New Developments in Semantic Parsing and Discourse Analysis
|BA-2010||AS-CL, AS-FL||8 LP|
|NBA||AS-CL, AS-FL||8 LP|
|Master||SS-CL, SS-FL, SS-TAC||8 LP|
|Zeit und Ort||Di, 16:15–17:45, INF 325 / SR 7 (SR)|
- Regelmäßige und aktive Teilnahme
- Projekt oder Hausarbeit
In the seminar we will be looking at two recent developments in the semantic analysis
of discourse that are closely related yet complementary. In the first part we investigate
current approaches in shallow and deep semantic parsing and how they can be enhanced
by distant supervision techniques using external knowledge bases. The second part
focuses on the analysis of extrapropositional meaning, and how to obtain models of
discourse that offer a global, high-level view of textual content, to be used in advanced
semantic NLP tasks, such as summarization, argumentation or plan recognition.
Semantic Parsing and Linking to Knowledge Graphs
While early approaches in deep semantic parsing are confronted with the lack of appropriate training corpora, linking to large-scale knowledge graphs such as FreeBase or DBPedia has been shown to be effective for solving this resource bottleneck. Distant supervision through linking to knowledge graphs also proves effective in large-scale relation extraction and shallow semantic analysis.

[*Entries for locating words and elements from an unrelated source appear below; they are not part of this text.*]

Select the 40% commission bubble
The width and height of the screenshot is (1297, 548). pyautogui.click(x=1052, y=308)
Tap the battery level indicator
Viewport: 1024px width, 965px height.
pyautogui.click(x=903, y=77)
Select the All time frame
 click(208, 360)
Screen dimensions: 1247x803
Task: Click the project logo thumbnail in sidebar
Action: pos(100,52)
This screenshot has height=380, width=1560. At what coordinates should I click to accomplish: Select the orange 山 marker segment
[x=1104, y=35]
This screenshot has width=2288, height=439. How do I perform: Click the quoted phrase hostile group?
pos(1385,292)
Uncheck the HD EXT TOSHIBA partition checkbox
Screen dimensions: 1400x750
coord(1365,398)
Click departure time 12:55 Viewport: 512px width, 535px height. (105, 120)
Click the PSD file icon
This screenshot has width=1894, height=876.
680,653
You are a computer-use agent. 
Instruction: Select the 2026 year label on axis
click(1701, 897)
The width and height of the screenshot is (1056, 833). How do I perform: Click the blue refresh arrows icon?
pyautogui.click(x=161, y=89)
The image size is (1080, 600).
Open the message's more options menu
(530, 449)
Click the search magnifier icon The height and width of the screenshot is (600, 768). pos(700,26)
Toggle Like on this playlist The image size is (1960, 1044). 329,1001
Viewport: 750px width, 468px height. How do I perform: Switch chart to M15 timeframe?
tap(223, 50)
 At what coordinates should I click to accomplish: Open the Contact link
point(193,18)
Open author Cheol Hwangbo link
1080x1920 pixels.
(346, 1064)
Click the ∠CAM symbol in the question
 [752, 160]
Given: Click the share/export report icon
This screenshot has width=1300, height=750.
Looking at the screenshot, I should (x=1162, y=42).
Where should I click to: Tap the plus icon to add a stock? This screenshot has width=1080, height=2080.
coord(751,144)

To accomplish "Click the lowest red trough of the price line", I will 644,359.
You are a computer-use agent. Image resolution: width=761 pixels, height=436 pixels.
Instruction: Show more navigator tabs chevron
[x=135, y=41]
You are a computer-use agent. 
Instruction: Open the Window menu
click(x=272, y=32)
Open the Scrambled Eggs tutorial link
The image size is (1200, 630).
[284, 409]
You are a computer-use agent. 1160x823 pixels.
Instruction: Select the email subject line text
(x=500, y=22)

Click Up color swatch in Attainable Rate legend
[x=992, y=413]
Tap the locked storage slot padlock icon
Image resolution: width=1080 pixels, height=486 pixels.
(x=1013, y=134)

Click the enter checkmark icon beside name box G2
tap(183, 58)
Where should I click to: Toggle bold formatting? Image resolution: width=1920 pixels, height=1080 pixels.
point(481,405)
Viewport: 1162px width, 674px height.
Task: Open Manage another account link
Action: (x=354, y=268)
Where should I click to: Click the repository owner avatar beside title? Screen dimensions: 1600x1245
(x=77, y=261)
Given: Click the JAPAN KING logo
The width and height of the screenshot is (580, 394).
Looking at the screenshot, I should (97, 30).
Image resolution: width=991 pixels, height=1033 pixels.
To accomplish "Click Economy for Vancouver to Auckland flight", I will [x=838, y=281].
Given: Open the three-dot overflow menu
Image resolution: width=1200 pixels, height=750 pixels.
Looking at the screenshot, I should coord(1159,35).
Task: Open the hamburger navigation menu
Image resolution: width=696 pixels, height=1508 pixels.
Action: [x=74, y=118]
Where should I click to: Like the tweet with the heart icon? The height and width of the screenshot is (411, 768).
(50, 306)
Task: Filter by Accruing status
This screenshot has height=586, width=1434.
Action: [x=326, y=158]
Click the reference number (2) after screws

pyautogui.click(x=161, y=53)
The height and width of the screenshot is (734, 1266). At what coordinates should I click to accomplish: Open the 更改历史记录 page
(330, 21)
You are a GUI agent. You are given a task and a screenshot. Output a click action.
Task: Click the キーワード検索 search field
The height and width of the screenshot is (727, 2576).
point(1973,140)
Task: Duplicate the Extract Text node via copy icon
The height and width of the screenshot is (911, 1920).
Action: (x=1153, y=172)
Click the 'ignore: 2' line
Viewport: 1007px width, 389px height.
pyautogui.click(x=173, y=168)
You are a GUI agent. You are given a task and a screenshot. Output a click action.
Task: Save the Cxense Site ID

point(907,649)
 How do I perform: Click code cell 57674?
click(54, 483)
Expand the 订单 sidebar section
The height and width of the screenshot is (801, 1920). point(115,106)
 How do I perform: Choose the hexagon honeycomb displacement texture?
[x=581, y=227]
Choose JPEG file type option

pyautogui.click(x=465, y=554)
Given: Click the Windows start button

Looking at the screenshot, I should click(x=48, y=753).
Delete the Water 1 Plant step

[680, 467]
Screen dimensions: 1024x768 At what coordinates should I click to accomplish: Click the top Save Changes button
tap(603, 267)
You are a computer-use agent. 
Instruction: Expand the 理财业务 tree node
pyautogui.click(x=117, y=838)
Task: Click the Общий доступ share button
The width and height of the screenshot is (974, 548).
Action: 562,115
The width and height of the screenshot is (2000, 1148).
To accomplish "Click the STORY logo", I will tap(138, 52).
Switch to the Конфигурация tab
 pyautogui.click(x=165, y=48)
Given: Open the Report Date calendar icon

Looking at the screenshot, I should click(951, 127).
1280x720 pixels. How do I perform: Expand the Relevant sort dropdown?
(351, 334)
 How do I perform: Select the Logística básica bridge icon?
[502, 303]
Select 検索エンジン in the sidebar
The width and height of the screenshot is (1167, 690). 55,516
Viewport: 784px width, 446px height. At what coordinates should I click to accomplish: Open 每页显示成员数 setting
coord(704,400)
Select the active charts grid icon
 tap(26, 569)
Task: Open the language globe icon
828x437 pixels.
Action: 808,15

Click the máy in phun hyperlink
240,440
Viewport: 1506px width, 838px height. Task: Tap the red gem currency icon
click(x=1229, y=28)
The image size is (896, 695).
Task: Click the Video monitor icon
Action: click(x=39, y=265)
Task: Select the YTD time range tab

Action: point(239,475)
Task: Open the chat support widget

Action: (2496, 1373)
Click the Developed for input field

Mining and Representing Opinions and Argumentation
Novel NLP applications investigate "extrapropositional" aspects of meaning in discourse, such as opinion and sentiment towards objects or states of affairs, including the detection of intentions, plans or controversial views, which need to be distinguised from actual facts. We will investigate how such higher-level aspects of meaning can captured using discourse segmentation, topic modeling or graph labeling techniques.